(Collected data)
+++
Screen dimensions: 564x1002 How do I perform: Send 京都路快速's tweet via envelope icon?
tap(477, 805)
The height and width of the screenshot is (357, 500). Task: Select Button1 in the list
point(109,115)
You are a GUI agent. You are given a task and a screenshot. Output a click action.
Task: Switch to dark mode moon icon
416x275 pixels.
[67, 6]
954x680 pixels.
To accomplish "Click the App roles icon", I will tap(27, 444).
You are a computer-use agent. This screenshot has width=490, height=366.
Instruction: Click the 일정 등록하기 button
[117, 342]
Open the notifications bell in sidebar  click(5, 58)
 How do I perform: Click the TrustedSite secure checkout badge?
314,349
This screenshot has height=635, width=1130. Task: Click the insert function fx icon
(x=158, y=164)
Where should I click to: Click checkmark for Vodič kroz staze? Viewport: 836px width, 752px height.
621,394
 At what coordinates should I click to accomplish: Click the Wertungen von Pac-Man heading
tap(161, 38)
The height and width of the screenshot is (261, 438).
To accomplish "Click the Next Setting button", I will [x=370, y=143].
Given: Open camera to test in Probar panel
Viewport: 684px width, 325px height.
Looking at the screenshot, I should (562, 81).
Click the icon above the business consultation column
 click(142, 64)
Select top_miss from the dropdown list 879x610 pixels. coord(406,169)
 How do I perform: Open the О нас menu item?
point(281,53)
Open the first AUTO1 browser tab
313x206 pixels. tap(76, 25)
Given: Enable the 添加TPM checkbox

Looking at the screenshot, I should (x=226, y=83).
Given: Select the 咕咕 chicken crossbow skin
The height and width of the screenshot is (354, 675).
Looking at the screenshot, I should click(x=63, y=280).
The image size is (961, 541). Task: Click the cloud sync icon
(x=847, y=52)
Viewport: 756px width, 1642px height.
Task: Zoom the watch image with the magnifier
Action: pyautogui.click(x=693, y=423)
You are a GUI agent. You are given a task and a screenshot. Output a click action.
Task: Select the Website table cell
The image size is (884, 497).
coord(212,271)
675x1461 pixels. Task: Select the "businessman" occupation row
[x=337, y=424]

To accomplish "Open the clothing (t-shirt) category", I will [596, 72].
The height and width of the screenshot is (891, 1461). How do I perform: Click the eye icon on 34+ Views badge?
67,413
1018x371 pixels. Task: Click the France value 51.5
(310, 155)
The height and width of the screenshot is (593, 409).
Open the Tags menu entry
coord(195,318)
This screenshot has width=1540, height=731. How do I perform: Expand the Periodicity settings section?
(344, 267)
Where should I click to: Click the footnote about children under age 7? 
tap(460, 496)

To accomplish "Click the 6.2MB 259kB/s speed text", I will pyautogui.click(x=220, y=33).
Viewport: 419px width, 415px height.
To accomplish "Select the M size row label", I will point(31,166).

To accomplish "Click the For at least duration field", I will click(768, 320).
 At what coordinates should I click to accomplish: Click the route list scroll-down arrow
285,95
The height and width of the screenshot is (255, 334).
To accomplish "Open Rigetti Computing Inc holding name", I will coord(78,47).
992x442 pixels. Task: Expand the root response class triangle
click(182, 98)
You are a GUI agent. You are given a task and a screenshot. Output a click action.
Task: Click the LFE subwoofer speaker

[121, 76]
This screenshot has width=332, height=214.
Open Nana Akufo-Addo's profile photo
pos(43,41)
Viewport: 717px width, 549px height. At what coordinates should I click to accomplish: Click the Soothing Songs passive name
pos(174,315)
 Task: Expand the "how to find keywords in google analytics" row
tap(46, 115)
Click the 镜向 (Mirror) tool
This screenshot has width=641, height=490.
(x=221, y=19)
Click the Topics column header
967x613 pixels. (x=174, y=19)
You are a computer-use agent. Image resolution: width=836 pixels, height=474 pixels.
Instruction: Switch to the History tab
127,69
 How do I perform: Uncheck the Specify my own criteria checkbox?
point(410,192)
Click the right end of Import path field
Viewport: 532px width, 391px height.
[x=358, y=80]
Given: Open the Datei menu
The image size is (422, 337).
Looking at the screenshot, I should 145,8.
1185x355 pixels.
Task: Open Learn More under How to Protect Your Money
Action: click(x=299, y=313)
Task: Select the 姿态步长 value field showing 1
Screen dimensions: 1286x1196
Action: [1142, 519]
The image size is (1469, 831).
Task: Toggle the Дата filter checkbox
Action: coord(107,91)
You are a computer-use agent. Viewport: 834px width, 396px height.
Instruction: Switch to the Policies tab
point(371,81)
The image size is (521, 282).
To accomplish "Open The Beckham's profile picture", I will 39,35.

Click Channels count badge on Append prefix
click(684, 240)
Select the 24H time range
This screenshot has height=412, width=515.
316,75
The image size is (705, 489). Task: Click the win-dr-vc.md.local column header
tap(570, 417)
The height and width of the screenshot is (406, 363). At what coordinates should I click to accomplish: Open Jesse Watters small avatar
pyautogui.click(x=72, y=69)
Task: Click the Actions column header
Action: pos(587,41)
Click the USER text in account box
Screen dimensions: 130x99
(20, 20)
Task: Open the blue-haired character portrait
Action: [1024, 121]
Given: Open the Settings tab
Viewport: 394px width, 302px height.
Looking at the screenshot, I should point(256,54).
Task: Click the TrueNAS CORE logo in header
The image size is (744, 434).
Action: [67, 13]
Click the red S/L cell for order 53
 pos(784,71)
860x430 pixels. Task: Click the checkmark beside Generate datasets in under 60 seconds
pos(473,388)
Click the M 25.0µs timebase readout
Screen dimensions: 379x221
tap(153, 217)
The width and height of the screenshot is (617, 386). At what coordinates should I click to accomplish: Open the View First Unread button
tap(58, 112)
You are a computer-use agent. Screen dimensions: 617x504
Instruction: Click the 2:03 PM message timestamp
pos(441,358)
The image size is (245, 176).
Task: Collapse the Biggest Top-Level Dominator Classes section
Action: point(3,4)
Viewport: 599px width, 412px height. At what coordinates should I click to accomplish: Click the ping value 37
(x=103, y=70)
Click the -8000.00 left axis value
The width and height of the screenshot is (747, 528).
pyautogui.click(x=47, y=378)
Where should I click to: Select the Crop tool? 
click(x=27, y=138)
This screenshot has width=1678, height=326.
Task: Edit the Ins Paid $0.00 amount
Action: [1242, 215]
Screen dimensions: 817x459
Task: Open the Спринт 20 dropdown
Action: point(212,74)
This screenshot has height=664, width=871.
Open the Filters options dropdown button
+++
### Work instruction:
Return each line among the entries that holds the word "computer".

### Task response:
You are a computer-use agent. This screenshot has width=490, height=366.
You are a computer-use agent. Image resolution: width=836 pixels, height=474 pixels.
You are a computer-use agent. Viewport: 834px width, 396px height.
You are a computer-use agent. Screen dimensions: 617x504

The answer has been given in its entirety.